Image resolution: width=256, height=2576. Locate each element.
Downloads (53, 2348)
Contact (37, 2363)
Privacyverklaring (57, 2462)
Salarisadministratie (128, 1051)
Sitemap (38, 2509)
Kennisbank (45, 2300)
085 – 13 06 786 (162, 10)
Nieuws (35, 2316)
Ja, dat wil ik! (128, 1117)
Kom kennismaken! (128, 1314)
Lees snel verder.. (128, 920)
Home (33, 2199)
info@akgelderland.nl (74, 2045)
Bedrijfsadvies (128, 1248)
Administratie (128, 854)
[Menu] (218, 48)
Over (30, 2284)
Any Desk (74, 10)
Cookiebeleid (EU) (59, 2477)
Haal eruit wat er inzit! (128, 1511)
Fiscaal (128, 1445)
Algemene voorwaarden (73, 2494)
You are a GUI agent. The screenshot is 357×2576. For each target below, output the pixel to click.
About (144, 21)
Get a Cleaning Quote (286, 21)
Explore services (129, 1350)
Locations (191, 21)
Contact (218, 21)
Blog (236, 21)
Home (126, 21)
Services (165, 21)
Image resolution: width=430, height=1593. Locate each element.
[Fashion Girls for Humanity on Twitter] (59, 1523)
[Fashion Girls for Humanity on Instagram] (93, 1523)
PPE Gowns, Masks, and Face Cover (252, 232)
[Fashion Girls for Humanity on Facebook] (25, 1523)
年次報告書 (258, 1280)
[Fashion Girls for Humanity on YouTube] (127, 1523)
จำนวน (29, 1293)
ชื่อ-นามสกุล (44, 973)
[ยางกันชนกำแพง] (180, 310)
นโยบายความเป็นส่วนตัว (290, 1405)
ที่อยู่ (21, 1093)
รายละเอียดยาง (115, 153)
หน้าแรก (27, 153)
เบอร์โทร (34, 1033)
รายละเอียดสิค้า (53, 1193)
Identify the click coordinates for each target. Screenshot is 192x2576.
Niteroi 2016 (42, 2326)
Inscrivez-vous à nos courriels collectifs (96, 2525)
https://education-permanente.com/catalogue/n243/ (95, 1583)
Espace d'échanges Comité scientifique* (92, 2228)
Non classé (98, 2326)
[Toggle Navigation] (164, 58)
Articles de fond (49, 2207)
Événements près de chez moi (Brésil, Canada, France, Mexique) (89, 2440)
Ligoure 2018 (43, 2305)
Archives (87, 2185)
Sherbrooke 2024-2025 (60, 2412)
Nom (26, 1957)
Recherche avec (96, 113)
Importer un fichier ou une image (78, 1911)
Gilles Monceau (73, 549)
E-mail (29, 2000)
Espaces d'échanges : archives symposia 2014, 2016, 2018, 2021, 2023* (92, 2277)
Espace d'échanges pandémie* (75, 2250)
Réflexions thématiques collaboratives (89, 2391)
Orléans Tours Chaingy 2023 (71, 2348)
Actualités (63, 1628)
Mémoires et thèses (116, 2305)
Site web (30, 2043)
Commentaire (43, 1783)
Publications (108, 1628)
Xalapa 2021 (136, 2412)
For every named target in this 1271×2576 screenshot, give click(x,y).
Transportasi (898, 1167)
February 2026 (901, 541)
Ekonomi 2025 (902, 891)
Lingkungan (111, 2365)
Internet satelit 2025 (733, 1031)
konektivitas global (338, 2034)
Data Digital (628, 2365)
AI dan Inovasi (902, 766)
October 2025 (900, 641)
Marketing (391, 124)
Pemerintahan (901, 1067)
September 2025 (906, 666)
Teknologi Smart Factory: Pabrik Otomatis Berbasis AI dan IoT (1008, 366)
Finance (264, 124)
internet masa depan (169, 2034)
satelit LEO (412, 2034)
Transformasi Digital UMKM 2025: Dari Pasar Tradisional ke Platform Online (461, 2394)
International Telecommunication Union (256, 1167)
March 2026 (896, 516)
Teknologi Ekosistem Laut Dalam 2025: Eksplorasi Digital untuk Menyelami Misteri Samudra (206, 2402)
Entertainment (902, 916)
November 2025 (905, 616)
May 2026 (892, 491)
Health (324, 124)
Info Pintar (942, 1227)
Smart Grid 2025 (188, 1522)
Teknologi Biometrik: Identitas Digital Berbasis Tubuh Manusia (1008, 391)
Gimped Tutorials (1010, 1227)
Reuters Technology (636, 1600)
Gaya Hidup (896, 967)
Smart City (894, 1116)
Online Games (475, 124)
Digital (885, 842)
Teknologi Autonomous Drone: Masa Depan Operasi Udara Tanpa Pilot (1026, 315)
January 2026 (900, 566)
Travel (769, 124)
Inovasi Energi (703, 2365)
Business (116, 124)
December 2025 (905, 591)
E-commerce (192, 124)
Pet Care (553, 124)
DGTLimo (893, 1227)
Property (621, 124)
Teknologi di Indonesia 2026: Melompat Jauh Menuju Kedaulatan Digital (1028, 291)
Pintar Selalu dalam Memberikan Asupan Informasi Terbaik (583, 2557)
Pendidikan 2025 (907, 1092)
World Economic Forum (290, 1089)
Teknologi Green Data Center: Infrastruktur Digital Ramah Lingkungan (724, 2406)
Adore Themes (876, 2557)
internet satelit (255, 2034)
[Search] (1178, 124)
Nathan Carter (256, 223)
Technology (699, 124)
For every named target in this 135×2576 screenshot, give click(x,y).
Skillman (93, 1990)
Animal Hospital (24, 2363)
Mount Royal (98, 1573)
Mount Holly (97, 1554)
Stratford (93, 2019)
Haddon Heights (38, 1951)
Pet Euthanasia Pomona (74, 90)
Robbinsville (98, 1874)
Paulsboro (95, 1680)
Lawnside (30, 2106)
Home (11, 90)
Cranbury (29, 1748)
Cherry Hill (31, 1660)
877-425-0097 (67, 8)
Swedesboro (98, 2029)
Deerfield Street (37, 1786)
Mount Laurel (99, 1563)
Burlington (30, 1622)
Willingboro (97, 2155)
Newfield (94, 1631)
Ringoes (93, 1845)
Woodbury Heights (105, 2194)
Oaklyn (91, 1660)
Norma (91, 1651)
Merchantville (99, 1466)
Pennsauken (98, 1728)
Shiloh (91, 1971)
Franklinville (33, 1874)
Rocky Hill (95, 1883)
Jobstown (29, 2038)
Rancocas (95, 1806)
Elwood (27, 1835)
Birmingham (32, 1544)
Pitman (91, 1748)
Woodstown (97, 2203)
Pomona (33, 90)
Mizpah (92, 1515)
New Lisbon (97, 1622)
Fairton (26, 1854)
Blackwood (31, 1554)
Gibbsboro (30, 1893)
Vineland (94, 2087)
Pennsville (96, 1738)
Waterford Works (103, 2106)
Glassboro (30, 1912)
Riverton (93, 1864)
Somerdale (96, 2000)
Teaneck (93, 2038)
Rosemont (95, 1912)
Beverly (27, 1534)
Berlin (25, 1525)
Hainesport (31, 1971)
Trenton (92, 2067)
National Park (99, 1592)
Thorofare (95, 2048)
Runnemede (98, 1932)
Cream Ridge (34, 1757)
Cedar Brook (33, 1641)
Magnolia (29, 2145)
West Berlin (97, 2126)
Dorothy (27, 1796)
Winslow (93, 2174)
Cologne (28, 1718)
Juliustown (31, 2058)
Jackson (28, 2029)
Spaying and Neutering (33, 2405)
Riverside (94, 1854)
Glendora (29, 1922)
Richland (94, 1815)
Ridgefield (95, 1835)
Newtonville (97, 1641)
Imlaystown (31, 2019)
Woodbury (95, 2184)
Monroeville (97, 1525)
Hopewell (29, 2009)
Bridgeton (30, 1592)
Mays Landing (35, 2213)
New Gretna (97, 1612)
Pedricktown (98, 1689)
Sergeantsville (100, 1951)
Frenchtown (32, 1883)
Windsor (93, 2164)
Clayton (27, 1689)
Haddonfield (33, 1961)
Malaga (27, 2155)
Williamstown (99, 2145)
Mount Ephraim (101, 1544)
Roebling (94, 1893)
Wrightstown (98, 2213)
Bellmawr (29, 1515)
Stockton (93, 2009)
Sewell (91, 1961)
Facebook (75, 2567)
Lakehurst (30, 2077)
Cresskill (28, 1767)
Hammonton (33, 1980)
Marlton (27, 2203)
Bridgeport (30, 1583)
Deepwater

- Task description
In the listing above, locate the line containing "West Berlin (97, 2126)" and the line containing "Pedricktown (98, 1689)". Extract those two lines and every line between them, exactly as written, and only those.

- Solution
West Berlin (97, 2126)
Dorothy (27, 1796)
Winslow (93, 2174)
Cologne (28, 1718)
Juliustown (31, 2058)
Jackson (28, 2029)
Spaying and Neutering (33, 2405)
Riverside (94, 1854)
Glendora (29, 1922)
Richland (94, 1815)
Ridgefield (95, 1835)
Newtonville (97, 1641)
Imlaystown (31, 2019)
Woodbury (95, 2184)
Monroeville (97, 1525)
Hopewell (29, 2009)
Bridgeton (30, 1592)
Mays Landing (35, 2213)
New Gretna (97, 1612)
Pedricktown (98, 1689)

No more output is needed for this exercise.